今日は、妻&娘と一緒にシリーズ3作目となる「ヒックとドラゴン 聖地への冒険」を見てきた。

全米では今年2月に公開され、見事、週末興行収入ランキング初登場1位に輝いた作品なのだが、我が国では前作「ヒックとドラゴン2(2014年)」が未公開のままであり、まあ、本作もDVD待ちかなあ、と思っていたところに飛び込んできたのが劇場公開決定の大ニュース。ようやくトゥースの飛翔シーンをスクリーン上で見られるということで、喜び勇んで映画館へ。

さて、ストーリーは、バーク島でドラゴンたちとの楽しい共同生活を送っていたヒックたちの前に最凶のドラゴンハンターであるグリメルが現れ、彼との無用の争いを避けるためにヒックは皆と一緒に新天地“幻の聖地”を目指して旅に出る、というもの。しかし、狡猾なグリメルが黙ってヒックたちを見逃すはずはなく、メスのライト・フューリーを使ってトゥースの捕獲、殺害を企てる…

ちょっぴりゴタゴタした印象の強かった前作に比べると本作のテーマは極めてシンプルであり、それは“ドラゴンからの自立”。恋の季節を迎えたトゥースは次第にヒックと距離を置くようになるのだが、そんなときに起こった大事件がグリメルによるトゥースの捕獲。トゥースがいないと何も出来ないと嘆くヒックだったが、アスティの励ましやポンコツ四人組の協力を得て、見事トゥースらの救出に成功する。

そしてヒックの“自立”はこれだけにとどまらず、最後はドラゴンたちの平和な暮らしを願ってトゥースをはじめとする全てのドラゴンの解放を決意する。素晴らしいのはバーク島の人々がその決定に素直に従うところであり、それは決して権力の行使にはよらず、彼の声が島民の良心に届いたからなんだろう。

確かに、バーク島では人間とドラゴンの“共存”が実現していたのかもしれないが、そこに主従の関係が存在していたのも明らかであり、それを打破し、両者に対等の関係を保障する方法が“隔離”しかなかったというのはちょっぴり残念な結果。
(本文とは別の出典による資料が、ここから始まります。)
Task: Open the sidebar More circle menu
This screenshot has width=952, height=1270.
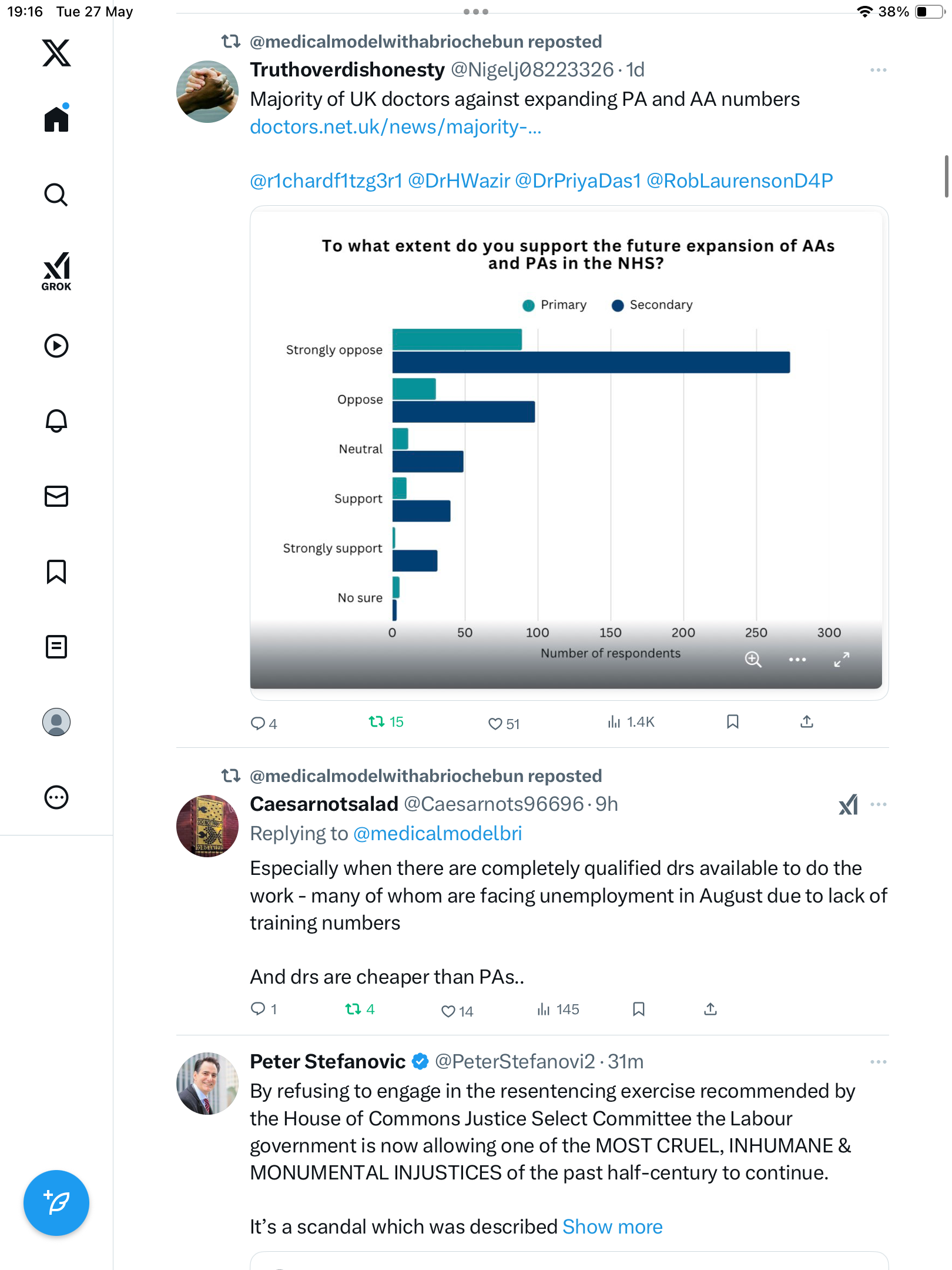Action: (56, 797)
しかし、ヒックにもトゥースにも子供が出来たことだし、まあ、“対等な共存”関係の構築は次の世代への希望ということにしたのかもしれない。

ということで、これは前作からの宿題であった“考えの異なる者同士の共存”というテーマとも関係する訳であるが、Wikipediaによると「当初、デュボア監督は本作の結末部で前作に登場したドラゴを復活させるつもりだった」とのこと。うーん、いったい監督は復活させたドラゴに何を語らせたかったのでしょうか。